ZairoHealth does not intend to store complete card, banking, UPI, or payment credentials unless permitted and handled securely by authorized payment partners.
Users should not share payment credentials, OTPs, passwords, or banking details with anyone claiming to represent ZairoHealth.
9. Vendor and Third-Party Security
ZairoHealth may work with cloud providers, analytics tools, communication providers, payment gateways, verification partners, support tools, and other service providers.
Where appropriate, ZairoHealth expects vendors and partners to use reasonable security and confidentiality measures for data processed on behalf of ZairoHealth.
10. Employee and Internal Security
Personnel with access to ZairoHealth systems or data are expected to:
- Use data only for authorized purposes
- Maintain confidentiality
- Follow access and security procedures
- Avoid unauthorized sharing or downloading of data
- Report suspected incidents or policy violations
- Protect credentials and devices used for platform operations
11. User Responsibilities
Users must help keep their accounts and data secure by:
- Using strong passwords
- Keeping login credentials confidential
- Not sharing OTPs or account access
- Logging out from shared devices
- Keeping devices and apps updated
- Avoiding suspicious links or phishing messages
- Reporting unauthorized access immediately
- Uploading only accurate and necessary documents
12. Incident Management
If ZairoHealth becomes aware of a security incident, we may take steps such as:
- Investigating the issue
- Restricting affected access
- Securing impacted systems
- Notifying affected users where appropriate
- Notifying authorities where legally required
- Taking corrective action to reduce future risk
13. Data Backup and Recovery
ZairoHealth may maintain backups and recovery procedures to support platform continuity, disaster recovery, and data restoration.

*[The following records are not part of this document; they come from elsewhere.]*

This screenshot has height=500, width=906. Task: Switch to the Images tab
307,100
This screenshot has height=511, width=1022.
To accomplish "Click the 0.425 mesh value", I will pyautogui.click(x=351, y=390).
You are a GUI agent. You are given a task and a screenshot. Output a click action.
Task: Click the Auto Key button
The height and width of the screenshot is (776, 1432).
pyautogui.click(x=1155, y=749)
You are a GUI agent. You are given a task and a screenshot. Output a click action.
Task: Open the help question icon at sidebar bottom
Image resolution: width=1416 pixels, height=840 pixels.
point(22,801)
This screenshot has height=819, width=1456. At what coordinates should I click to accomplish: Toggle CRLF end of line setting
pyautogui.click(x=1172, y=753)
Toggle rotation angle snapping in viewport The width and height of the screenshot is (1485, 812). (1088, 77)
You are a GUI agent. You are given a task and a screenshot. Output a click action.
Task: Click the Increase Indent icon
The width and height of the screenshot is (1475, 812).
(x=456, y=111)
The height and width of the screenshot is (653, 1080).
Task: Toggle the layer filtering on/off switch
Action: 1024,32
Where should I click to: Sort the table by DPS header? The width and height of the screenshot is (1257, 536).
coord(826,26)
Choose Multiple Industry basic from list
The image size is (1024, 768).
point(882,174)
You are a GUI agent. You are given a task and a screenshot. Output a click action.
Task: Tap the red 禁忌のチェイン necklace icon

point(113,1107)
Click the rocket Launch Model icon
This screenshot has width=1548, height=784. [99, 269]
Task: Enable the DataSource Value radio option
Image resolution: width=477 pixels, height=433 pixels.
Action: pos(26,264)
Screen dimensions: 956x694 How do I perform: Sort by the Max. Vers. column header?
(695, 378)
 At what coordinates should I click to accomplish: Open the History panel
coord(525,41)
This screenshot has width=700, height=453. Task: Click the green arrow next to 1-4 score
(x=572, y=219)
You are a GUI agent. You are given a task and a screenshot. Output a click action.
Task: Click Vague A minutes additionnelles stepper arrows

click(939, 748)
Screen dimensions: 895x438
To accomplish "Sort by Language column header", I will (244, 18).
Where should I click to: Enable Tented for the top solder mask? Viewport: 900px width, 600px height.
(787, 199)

Backup data may be retained for a limited period and protected through access restrictions and security controls.
14. Security Limitations
While ZairoHealth uses reasonable safeguards, no digital platform, app, website, server, or communication system can be guaranteed to be completely secure.
Users should avoid uploading unnecessary sensitive information and should promptly report suspicious activity.
15. Reporting Security Issues
If you believe your account has been compromised or you discover a security issue, contact us immediately:
ZairoHealth Security Team
Email: support@zairohealth.com
Website: https://zairohealth.com
Please include relevant details such as screenshots, device information, account email or phone number, date and time, and a short description of the issue.
16. Policy Updates
ZairoHealth may update this Information Security Policy from time to time. Updated versions will be posted on the website or app with a revised “Last updated” date.
Continued use of ZairoHealth after changes means you accept the updated policy.